* _Your instructions_: Once the line containing "Close the Send a Shoutout dialog" is found, please copy it and all lines after it through the end of the records, exactly, leaving out pictures.

* _Data excerpts_:
-------
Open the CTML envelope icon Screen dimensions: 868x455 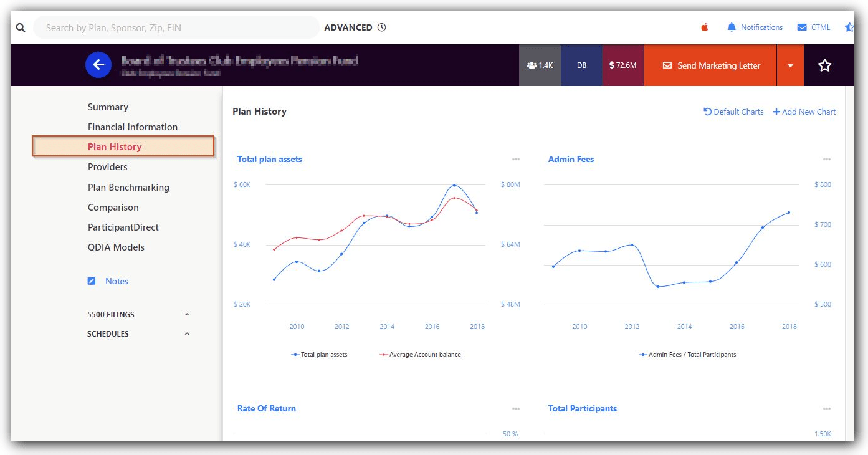point(802,27)
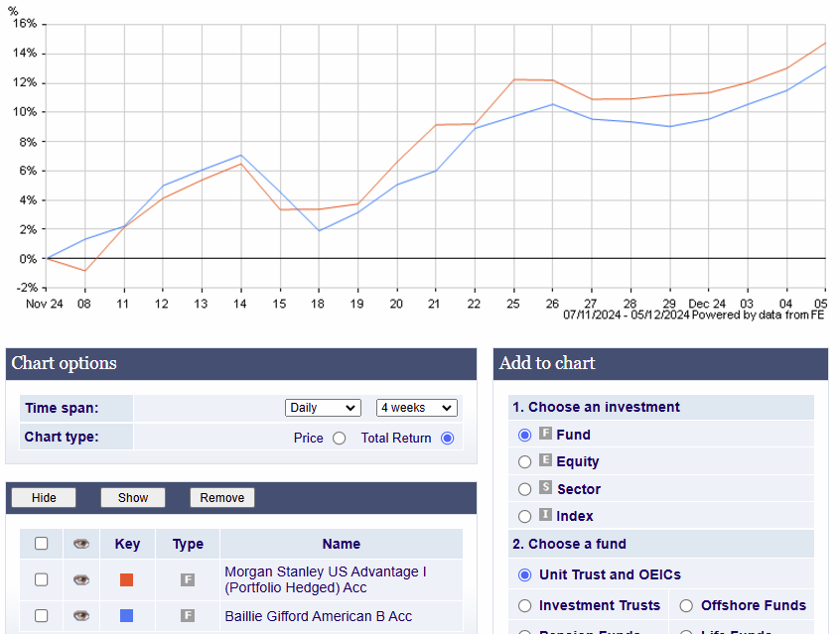Expand the 4 weeks time span dropdown
Viewport: 840px width, 634px height.
[x=416, y=408]
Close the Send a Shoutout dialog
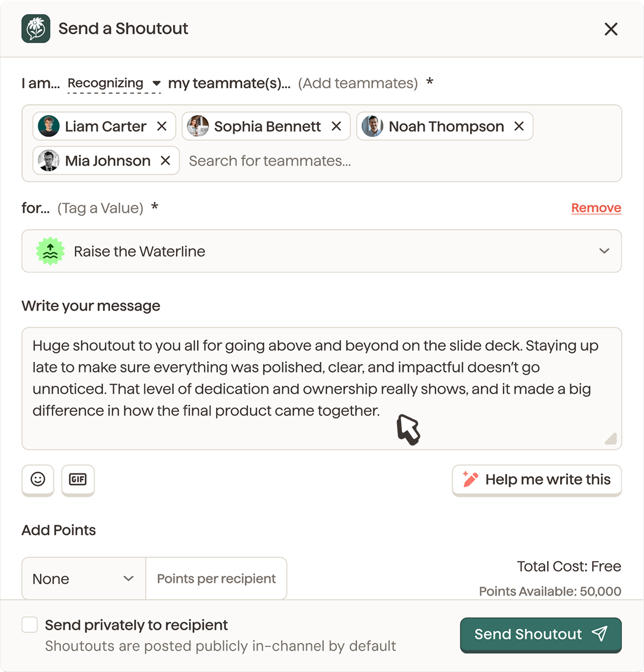This screenshot has height=672, width=644. pos(611,29)
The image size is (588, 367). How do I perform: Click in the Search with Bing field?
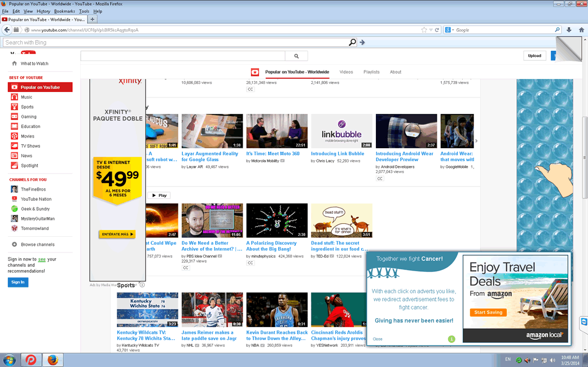[175, 42]
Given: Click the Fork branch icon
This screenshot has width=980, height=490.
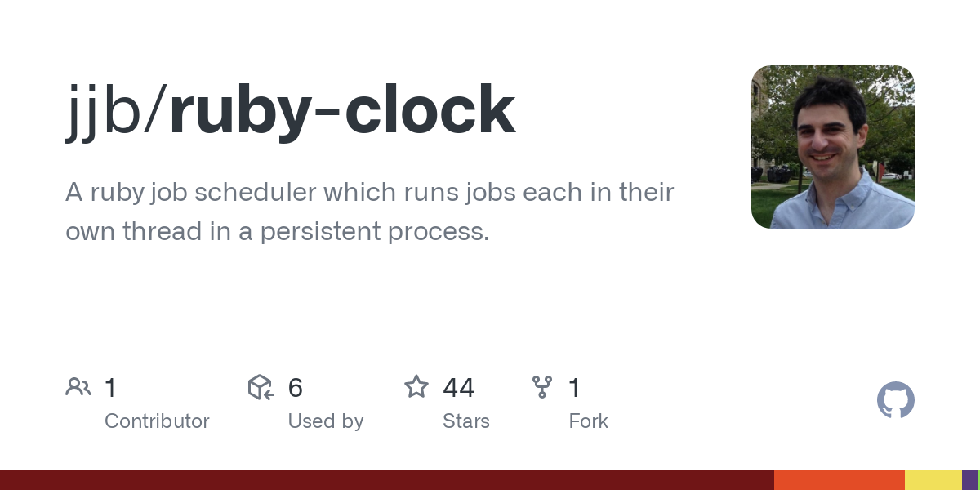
-------
* _Response_:
Close the Send a Shoutout dialog
This screenshot has height=672, width=644. pos(611,29)
The image size is (588, 367). How do I perform: Click in the Search with Bing field?
[175, 42]
Given: Click the Fork branch icon
This screenshot has width=980, height=490.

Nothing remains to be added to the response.